Maron was up and out of his chair, pulling Detective Rowland back from me. Watching the two injured detectives wrestle with each other might have been comical had my heart not been trying to pound out of my chest.
After a moment of struggle, the fight went out of Rowland and she stumbled back, spinning toward the door.
“Take her down to overnight,” she said over her shoulder.
“Wait—you’re keeping me here?” I asked. “I gave you my name!”
“Giving your name is not giving your cooperation,” she said, opening the door. “Enjoy your stay, honey. Maybe you’ll prove more cooperative after a night in jail.”
Rowland slammed the door behind her, leaving Detective Maron to remove my cuffs from the chains attached to the table. Apparently he, too, had said all he had to say, and escorted me from the room into the hallway of the station house.
Awesome. A night in prison. That was surely something new to check off the arcane bucket list. Strangely, relief washed over me, killing my anger, fear, and panic. Most people would probably dread something like this, but me? Frankly, incarceration seemed like a good way to make sure I got some forced downtime from the world of hunting gargoyles, at least for an evening.
“Lead on,” I said to the detective as he led me down the hallway. “And you can skip the wake-up call. I plan on sleeping in.”
Eleven
Stanis
“You okay?”
Aurora’s voice echoed up and down the squat, rounded tunnel we walked along under the streets of Manhattan. The slosh of the shallow river that rose to our knees was the only other sound as she, Marshall, and Caleb splashed along with me through it.
“In what way?” I asked. “You mean did those grotesques from last night harm me? My intent in ensnaring them was not to harm them, but to distract and draw them away so the rest of you had time to escape.”
Marshall clapped me on the arm. “Two out of three escapees wasn’t bad,” he said.

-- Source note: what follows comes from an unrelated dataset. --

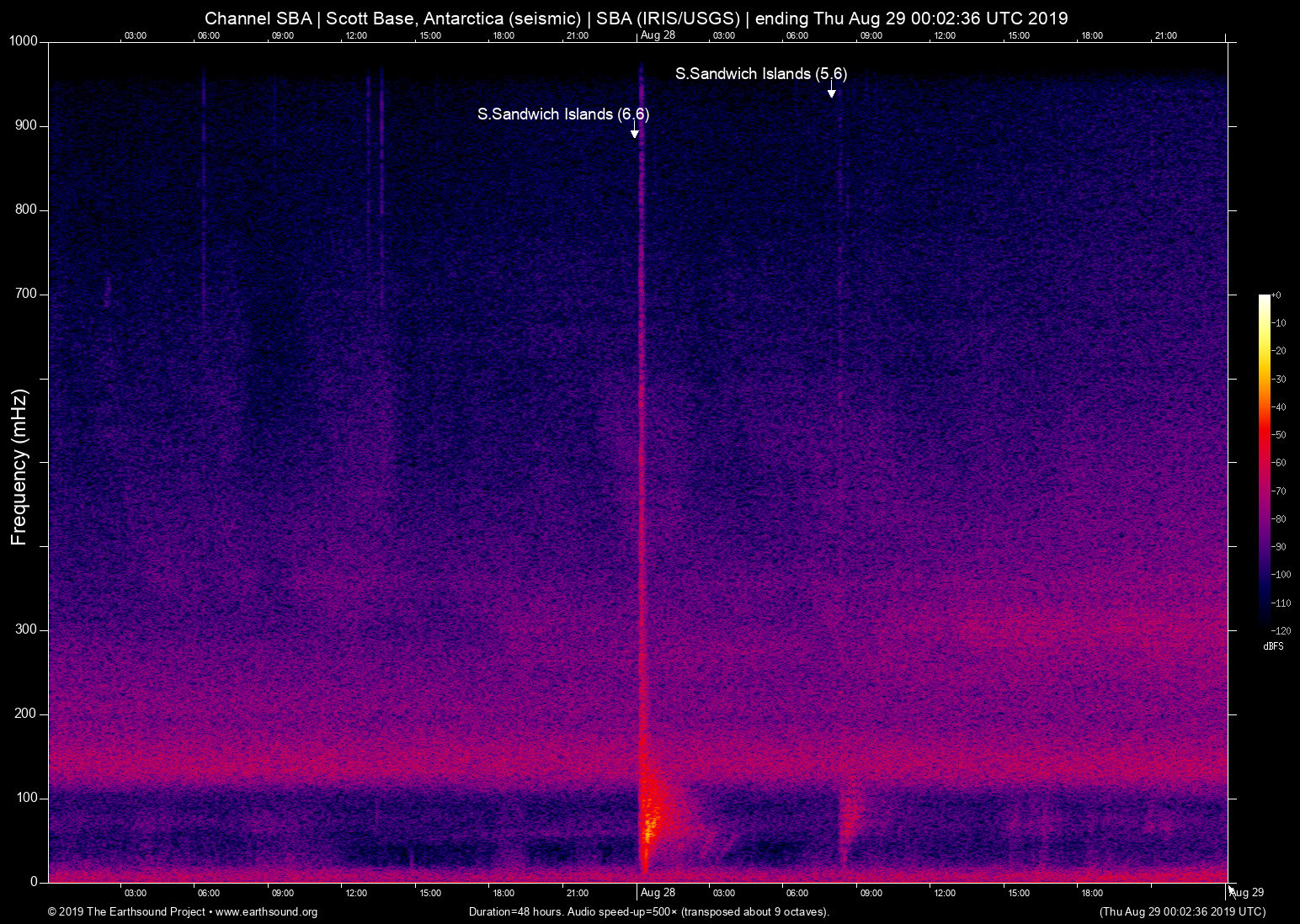1300x924 pixels.
Task: Click the 700 mHz frequency tick label
Action: click(x=26, y=294)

“I’m glad you escaped harm,” Aurora said. “We were worried about the odds with there being a whole gang of them.”
I gave a grim smile. “The day I cannot outfly a handful of fledgling grotesques is a day I do no
t see in my near future.”
“I wasn’t really asking about the other night,” Aurora said. “I meant just now. You weren’t moving at all. You looked . . . I don’t know . . . like a statue. “
“My apologies,” I said. “I know it makes you humans more comfortable to feign motions such as respiration. Forgive me. I was distracted, and I also do not care for confined spaces such as this.”
Marshall laughed.
“Hey, at least you’re made out of carved materials,” he said. “So at least your clothing isn’t knee-deep in sewage water. I smell like rotting trash and the inside of a tauntaun. I’m going to have a lovely aroma when we get into the police station. If we get in.”
“Oh, we’ll get in,” Caleb said from where he searched fifteen feet ahead of us. He turned his eyes up to the top of the tunnel, shining a light onto some numbers along a nearby pipe. “Somewhere between here . . .” He sloshed through the sludge to the next set of numbers, double-checking a map he held in his other hand. “And here.”

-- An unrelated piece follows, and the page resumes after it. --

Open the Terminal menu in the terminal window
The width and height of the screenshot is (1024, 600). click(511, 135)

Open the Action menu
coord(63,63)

I moved underneath the spot, examining the top of the tunnel near the pipes. “Very well.”
“You sure this is the right spot?” Marshall asked. “We’re not going to come up in the basement of a restaurant or shoe store, are we? Although, frankly, I’d prefer either to breaking into a police station.”
“Pretty sure,” Caleb said. “From what my contacts told me, this would have been the precinct house where they would have taken her into custody. My friends couldn’t find a record of her here, or anywhere for that matter, but that doesn’t mean she’s not being detained.”
“It doesn’t?” Aurora asked.
Caleb shook his head. “No,” he said. “There’s some unaccounted space here at this precinct. My people say it’s for some of their wild-goose chase files. If what we go through on a daily basis doesn’t count as that, I don’t know what does.”
“It doesn’t make sense,” Aurora said. “If they took her into custody, why didn’t she call her family? Why didn’t she call me?”